= Data for review =
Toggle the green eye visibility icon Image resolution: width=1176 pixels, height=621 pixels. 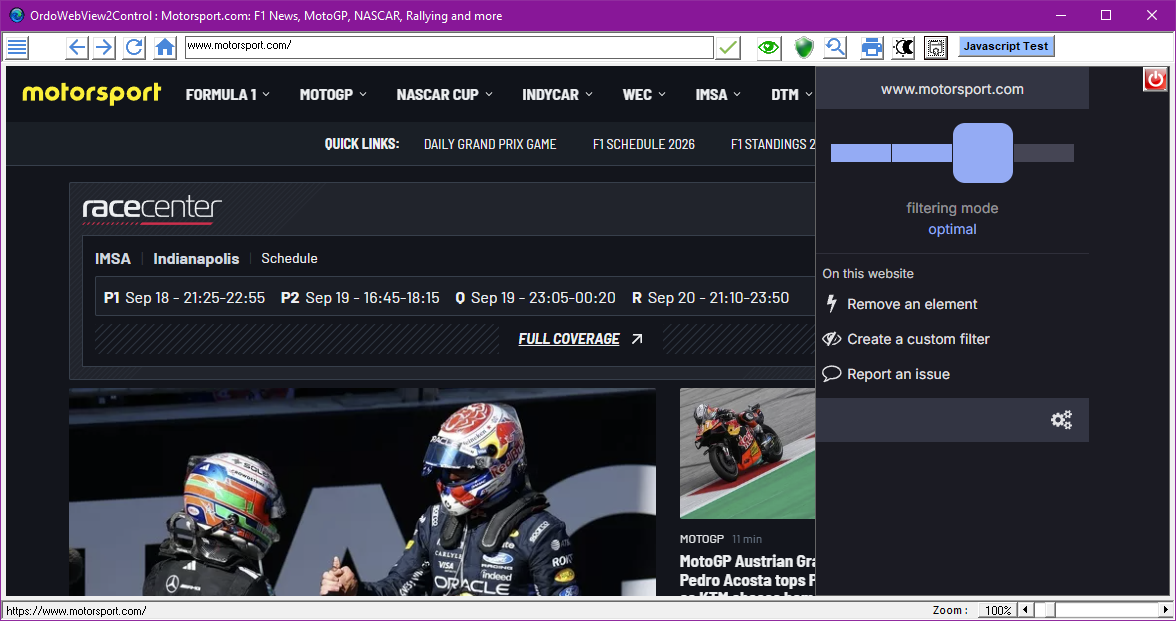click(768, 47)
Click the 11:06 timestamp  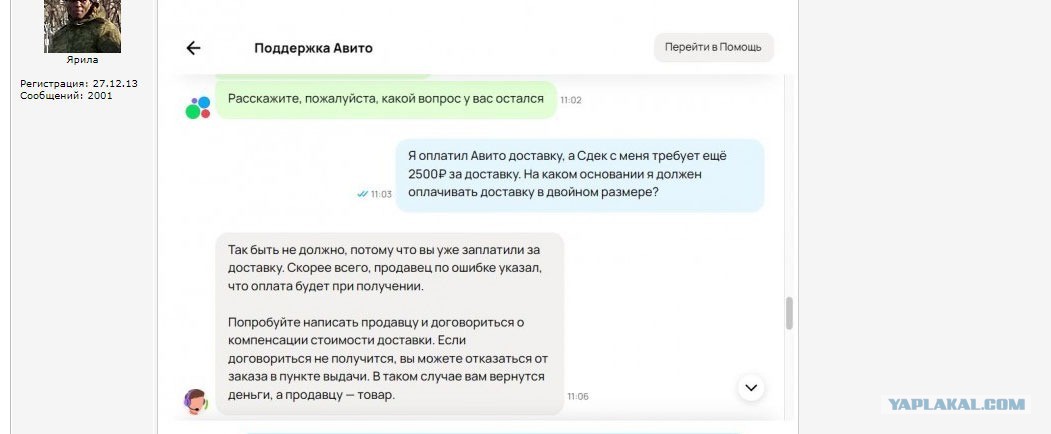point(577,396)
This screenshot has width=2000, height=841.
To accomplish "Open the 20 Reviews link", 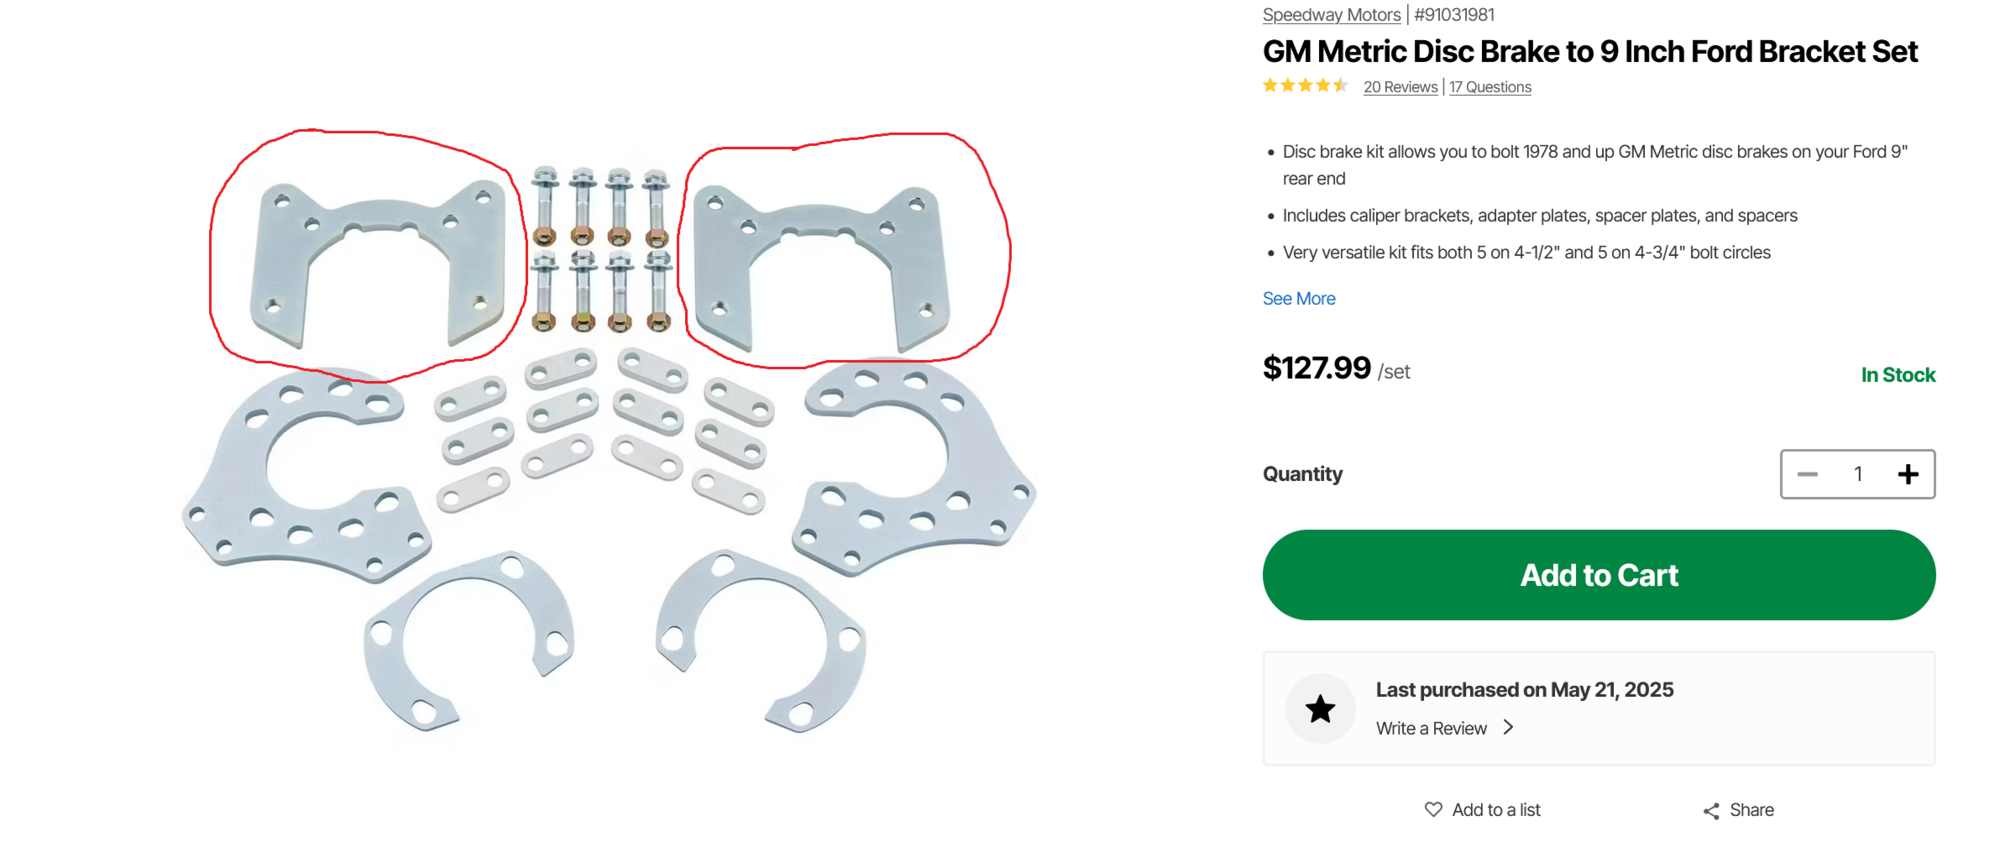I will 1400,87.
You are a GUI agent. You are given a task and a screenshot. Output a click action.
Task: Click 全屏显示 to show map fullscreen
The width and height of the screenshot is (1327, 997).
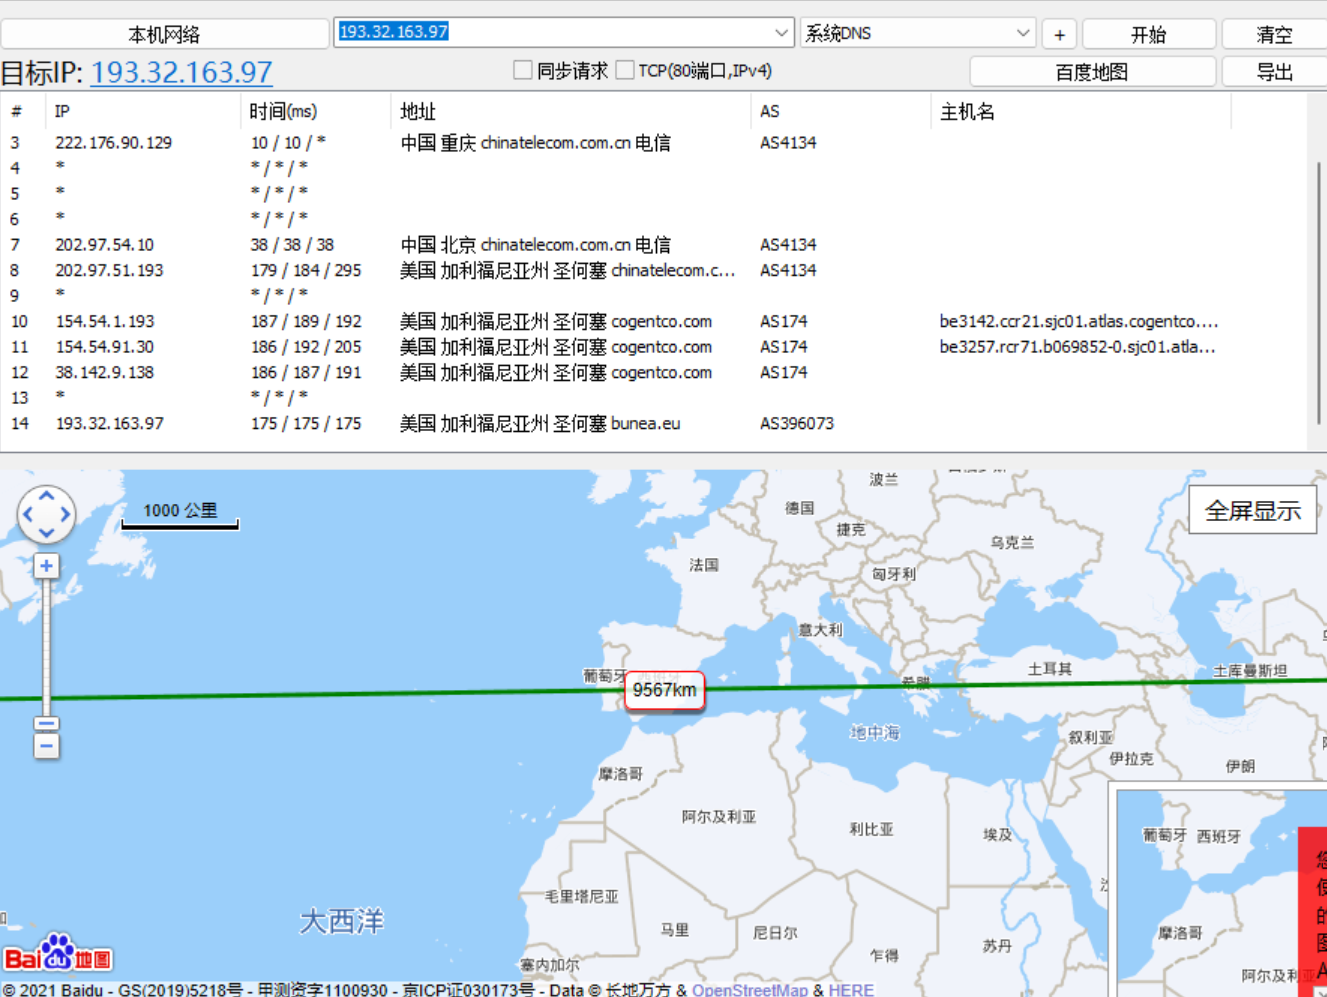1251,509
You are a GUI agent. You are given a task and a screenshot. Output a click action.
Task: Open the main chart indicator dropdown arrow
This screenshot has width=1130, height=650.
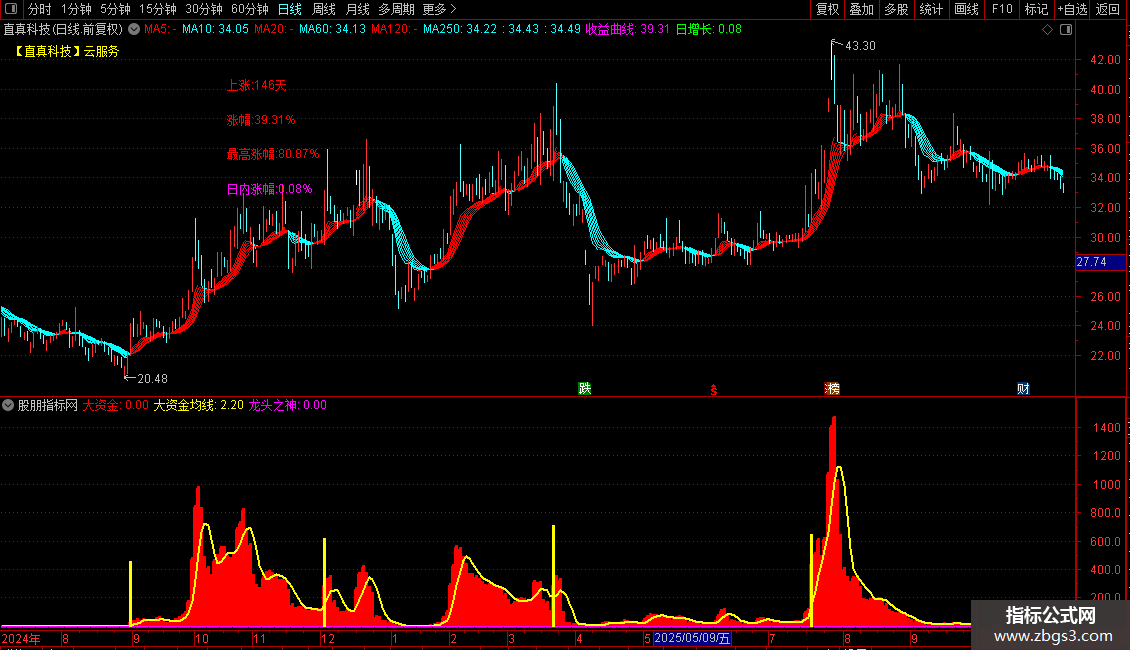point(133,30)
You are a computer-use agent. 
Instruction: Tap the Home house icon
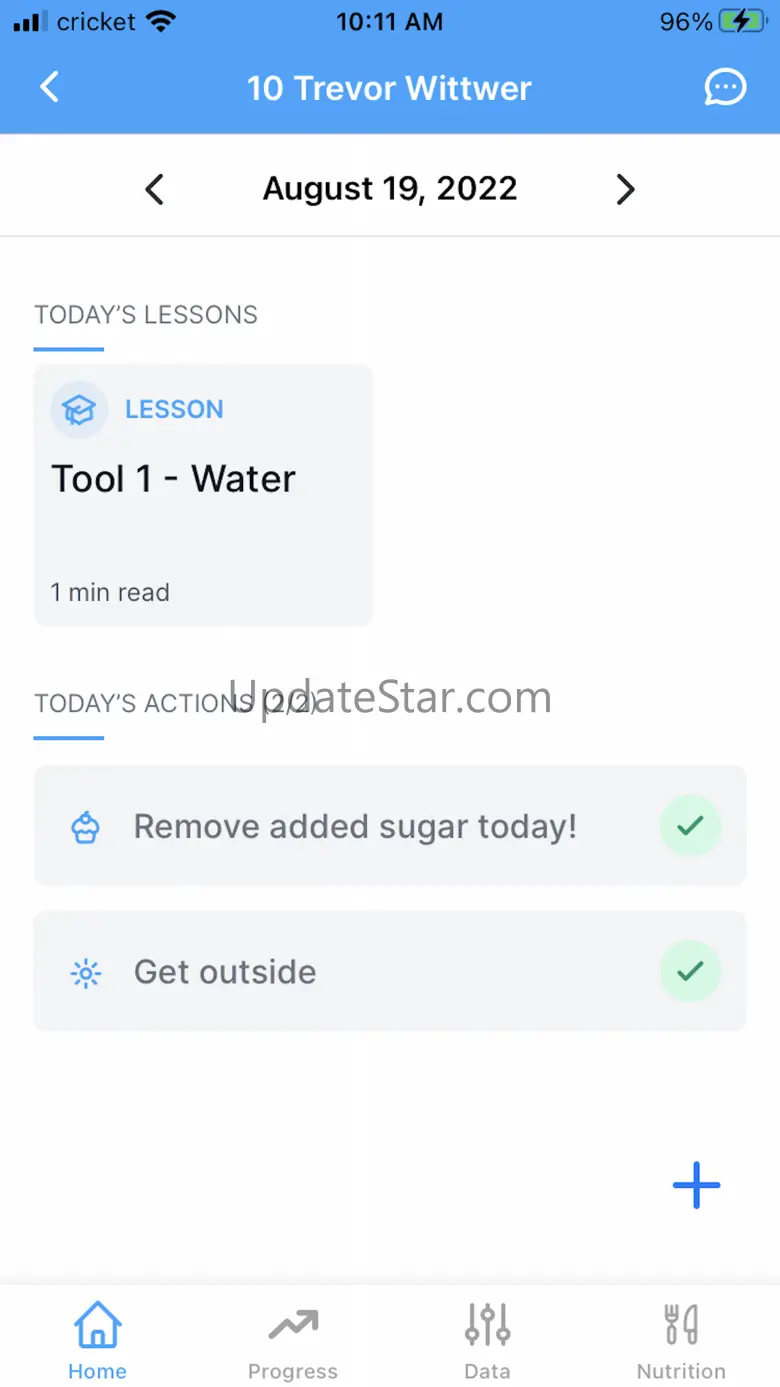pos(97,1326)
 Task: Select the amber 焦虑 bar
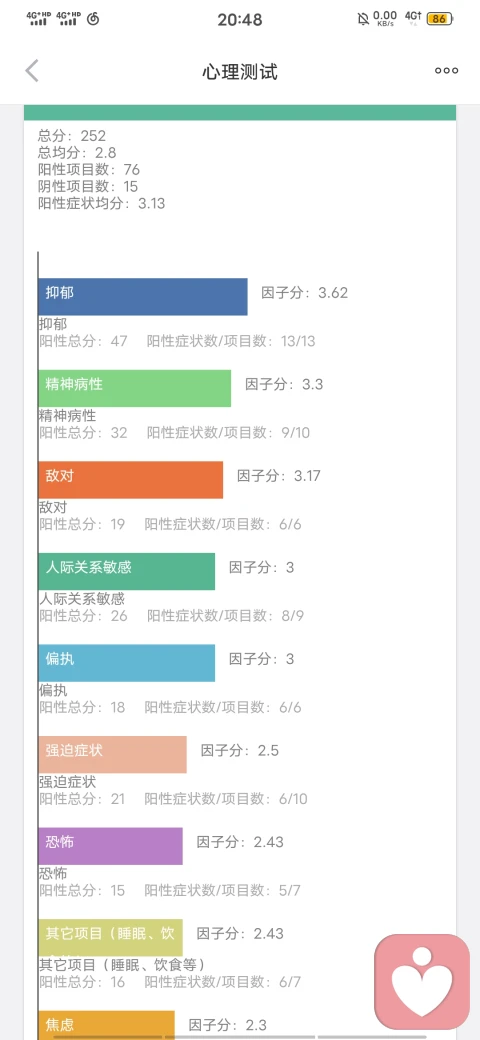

= Exercise =
Leaving out every picture, copy exactly the lines from the one that contains "Instruction: Tap the Home house icon" through the end of the entries above.

= Answer below =
Instruction: Tap the Home house icon
pos(97,1326)
 Task: Select the amber 焦虑 bar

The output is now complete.